Car la terre où vous allez entrer pour en hériter n’est pas comme la terre d’Égypte d’où vous venez... C’est une terre de collines et de vallées, qui s’abreuve de l’eau de la pluie des cieux. (Deutéronome 11, 10)

Nos sages expliquent que c’est cela qui distingue la terre d’Israël de « la terre dont vous venez » puisque « la terre d’Égypte n’absorbe pas d’eau de pluie, c’est la crue du Nil qui l’irrigue. » (Rachi sur Genèse 47, 10)

La pluie représente la relation réciproque entre le ciel et la terre. La ‘Hassidout cite la description que fait la Torah (Genèse 2, 6) de la première pluie : « une vapeur s’élève de la terre » vers les cieux, et les cieux la renvoient comme une pluie qui « désaltère la surface de la terre ». Cela, expliquent les Maîtres de la ‘Hassidout, représente la vérité spirituelle selon laquelle  « un réveil d’en bas suscite un réveil d’En Haut » : D.ieu répond aux efforts de l’homme, prodiguant d’En Haut notre subsistance en retour de nos prières, de nos aspirations et de nos actions.

Mais la pluie à elle seule ne suffit pas à faire fleurir la terre et lui faire donner des fruits. Le sol doit être labouré – ouvert et ramolli – avant de pouvoir recevoir la semence et absorber la pluie. Spirituellement cela signifie qu’il ne suffit pas d’envoyer des « vapeurs » de sentiments élevés et d’actions vertueuses ; il faut d’abord « labourer » notre ego, écraser les mottes de grossièreté et d’orgueil dans notre personnalité, pour que notre vie puisse être apte à recevoir le flot de nourriture d’En Haut.

En « Terre d’Israël », on laboure et on est nourri par la pluie. Mais en « Égypte », les choses étaient différentes. L’Égypte était nourrie, non par une pluie qui tombait, mais par la crue du Nil qui, en débordant de son lit, inondait périodiquement la terre. Il n’était pas non plus nécessaire de labourer le sol : les eaux du Nil laissaient derrière elles un limon extrêmement fertile qui n’avait besoin d’aucun labour avant les semailles.

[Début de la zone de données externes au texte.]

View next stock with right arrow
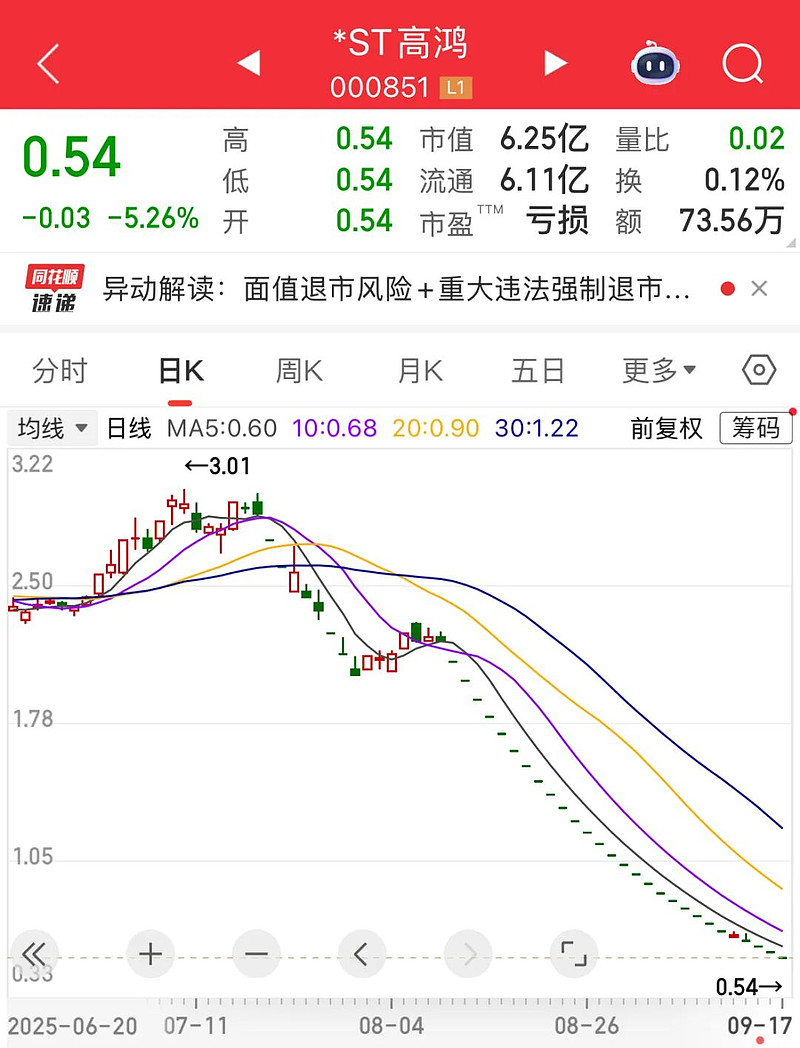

L’Égyptien spirituel est celui qui ne reconnaît pas la source divine des bénédictions de la vie. Il pense que tout vient d’en bas, que tout ce qu’il possède ou accomplit, il le doit à ses propres efforts. Il ne voit pas non plus le besoin de « labourer » sa personnalité, il est bien comme il est.

Une pluie pervertie

Quand la pluie tomba sur l’Égypte, elle tomba sous forme d’une grêle faite de glace à l’extérieur et de feu à l’intérieur. C’est pourquoi la Torah décrit la septième des Dix Plaies qui frappa les Égyptiens ainsi :

Et D.ieu fit tomber de la grêle sur la terre d’Égypte. Et il y eut de la grêle et du feu brûlant dans la grêle... (Exode 9, 23-24)

On parle souvent de personnalités « chaudes » et « froides ». L’homme chaleureux est une personne passionnée, affectueuse, sociable, toujours prête à tendre la main et à offrir un sourire à son prochain. Une personne « froide » est réservée, égocentrique, indifférente au sort des autres. Mais l’individu froid est aussi enflammé par l’amour propre, par ses passions égoïstes. En fait, c’est son excès de chaleur intérieure qui est la cause de son extérieur glacial.

Quand la pluie tombe en Égypte, elle tombe comme un feu enveloppé de glace. Dans cette terre non labourée, dont la source divine de son eau est invisible et méconnue, la nourriture qui tombe d’En Haut est pervertie comme une source accrue d’amour de soi et de plus grande séparation entre l’homme et son prochain.